• _待解問題_:
根據閱讀文章，division presentation 有哪一個 group presentation 沒有的 model？

───── 閱讀文章

Division presentation 有一個 group presentation 沒有的 model - 空型別 𝟘。

empty-DivGroup : DivGroup (𝟘 {𝓤})
empty-DivGroup .DivGroup._/_ = λ ()
empty-DivGroup .DivGroup./-Higman-Neumann = λ ()

no-empty-Group : ¬ Group 𝟘
no-empty-Group G = Group.e G

要把 DivGroup 重建成 Group，一個 base point a₀ : A

neutral u = a₀ / a₀
乘法定義成 x ∙ y := x / (u / y)
逆元 x ⁻¹ := u / x

以下用單一 Higman–Neumann 公理重建群。先用 Prover9 找出論證骨架，再轉寫成等式推理

module Div→Group {A : 𝓤 ̇ } (Aset : is-set A) (a₀ : A) (D : DivGroup A) where
  open DivGroup D
  u : A
  u = a₀ / a₀

  inv : A → A
  inv x = u / x

  mul : A → A → A
  mul x y = x / (u / y)

──────────
───── 提供資料

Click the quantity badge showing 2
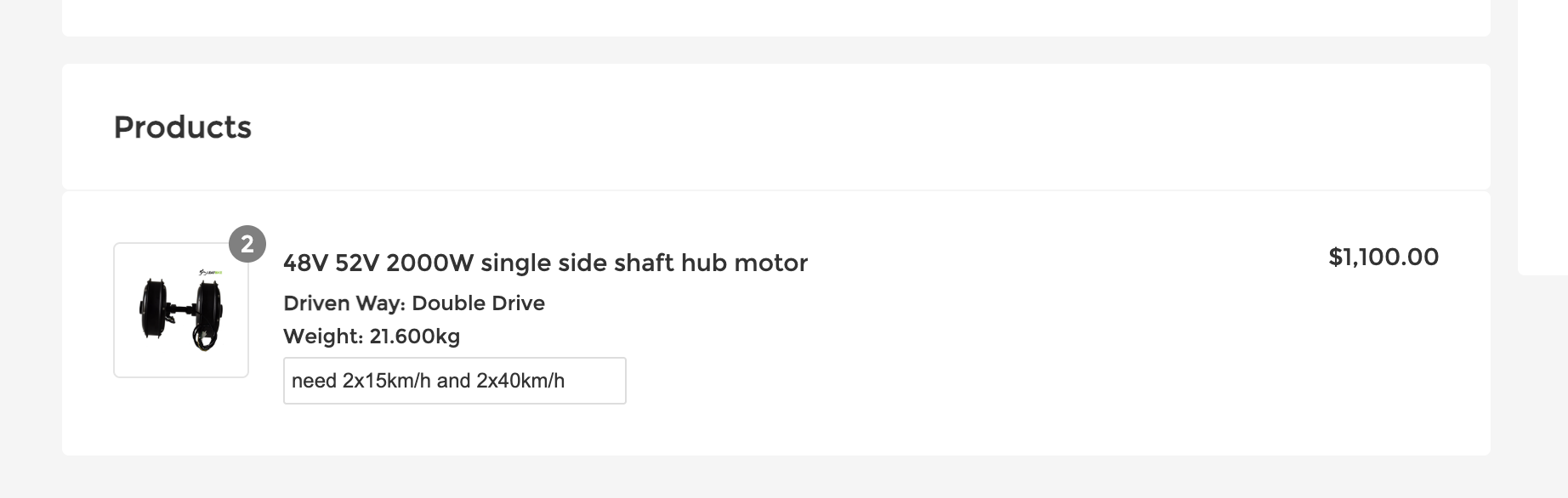pyautogui.click(x=247, y=245)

──────────

• _作答結果_:
空型別 𝟘。